Akdepe District (Akdepe etraby, Акдепе этрабы) is a district of Daşoguz Province in Turkmenistan. The administrative center of the district is the town of Akdepe.

On 9 November 2022 by decree of the Turkmen parliament Gurbansoltan Eje District was abolished and its territory transferred to this district.
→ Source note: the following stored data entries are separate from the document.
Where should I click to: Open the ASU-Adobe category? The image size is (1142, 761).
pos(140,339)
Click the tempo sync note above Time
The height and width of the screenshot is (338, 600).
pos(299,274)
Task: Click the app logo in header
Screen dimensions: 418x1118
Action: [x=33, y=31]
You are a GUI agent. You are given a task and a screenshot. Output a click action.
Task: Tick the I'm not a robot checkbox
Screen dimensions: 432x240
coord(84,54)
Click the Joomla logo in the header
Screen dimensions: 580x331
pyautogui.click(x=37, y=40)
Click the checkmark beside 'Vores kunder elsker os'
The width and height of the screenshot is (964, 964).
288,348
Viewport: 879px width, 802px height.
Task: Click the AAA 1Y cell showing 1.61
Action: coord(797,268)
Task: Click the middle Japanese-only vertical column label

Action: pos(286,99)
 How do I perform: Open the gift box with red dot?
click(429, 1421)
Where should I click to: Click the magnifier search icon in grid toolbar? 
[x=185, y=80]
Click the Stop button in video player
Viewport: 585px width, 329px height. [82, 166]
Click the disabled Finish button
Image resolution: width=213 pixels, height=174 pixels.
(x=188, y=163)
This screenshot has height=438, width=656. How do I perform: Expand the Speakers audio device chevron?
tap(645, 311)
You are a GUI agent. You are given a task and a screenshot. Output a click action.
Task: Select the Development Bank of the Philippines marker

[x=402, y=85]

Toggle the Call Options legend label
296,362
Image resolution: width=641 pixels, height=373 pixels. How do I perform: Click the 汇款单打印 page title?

==Administrative Subdivisions==
- Cities (şäherler)
  - Akdepe
  - Andalyp
- Towns (şäherçeler)
  - Orazgeldi Ärsaryýew adyndaky (Formerly called Ataýap)
  - Rejepguly Ataýew adyndaky (Formerly called Päkize)
- Village councils (geňeşlikler)
  - Agöýli (Allaýaroý, Galaýer, Küle, Üzümbag)
  - Agzybirlik (R.Ataýew adyndaky, Garaagaç, Kürt, Onbegi, Sabyrly, Täte)
  - Ak altyn (Täzeýol, Ak altyn, Akja, Bagtyly, Gamyşlyk, Pekgeý, Tekeli)
  - Akdepe (Zähmet, Çoçun, Ýekederek, Gyzanýap)
  - Ak bugdaý (Magtymoý)
  - Altyn toprak (Keneges, Agar, Dörmen, Garaşsyzlyk, Göwender)
  - Atçapan (Gyzylýap, Bereketli, Magtymguly adyndaky)
  - Döwletmämmet Azady adyndaky (Alilioý, Keýigoý)
  - Gorkut (Derekli)
  - Gyzyltakyr (Basuwly, Burunjyk, Gyzyltakyr)
  - Mollanepes adyndaky (Watan, Akgaş, Atçapan, Garaja, Täze mekan, Garataýly, Göwdük, Tekebeg, Täzedurmuş, Toýnuk)
  - Magtymguly Garlyýew adyndaky (Arap, Alili, Jerenli, Polatly, Ussaly, Ýekeagaç)
  - Nowruz (Sekizatlyk, Darylyoý, Bereket, Şasenem, Ýekesöwüt)
  - Nurmuhammet Andalyp adyndaky (Andalyp, Garamazy, Düýeçi, Könegala, Torgaý)
  - Orazgeldi Ärsaryýew adyndaky (Ataýap, Garaboýnak, Gasymhowly, Jemşidi, Baglyk)
  - Pagtaçylyk (Medet, Daýhan, Gazakly, Garrawy, Agzybirlik, Pagtaçylyk, Üçýap)
  - Rejepguly Ataýew adyndaky (Päkize, Bagty, Bamyly, Çildir, Gyzyl, Keşler, Meňiş, Omarly, Orman)
  - Sapyş Çerkezow adyndaky (Magaryf, Çarwalyk, Köpükli)
  - Sazanda (Sazanda, Azatlyk, Bagşyly, Begleroba)
  - Sazakly (Ketgenli, Pagtabaz, Bitaraplyk, Sazaklyoý, Ýaldyrýap)
  - Şabat (Magtym, Çandyr, Derýalyk, Gülüstan, Şarlawuk, Üçkepderi)
  - Sähra (Saýat, Ýeketut, Üçagaç, Tokaýlyoba)
  - Täzeoba (Türkmenistan, Çatagaç, Maşrykýap)
  - Täzezaman (Bagly, Dörtýap, Galkynyş, Heşdekler, Janam, Täzeçitir)
  - Üçkepderi (Dostluk, Sözenli, Altyn asyr, Atamyrat aga)

== Health ==
The Daşoguz Sanatorium is located in the Akdepe District, Daşoguz Region. The healing properties of the sanatorium's natural water have been known since 1978, when the source was discovered during a geological expedition. The water, found at a depth of 1,200 meters and with a temperature of 54°C, is classified as iodine-bromine mineral water, beneficial for treating conditions related to the musculoskeletal system, nervous system, urinary and reproductive systems, skin, and endocrine disorders. Due to its high mineral content, the water is used externally in baths and showers rather than for drinking.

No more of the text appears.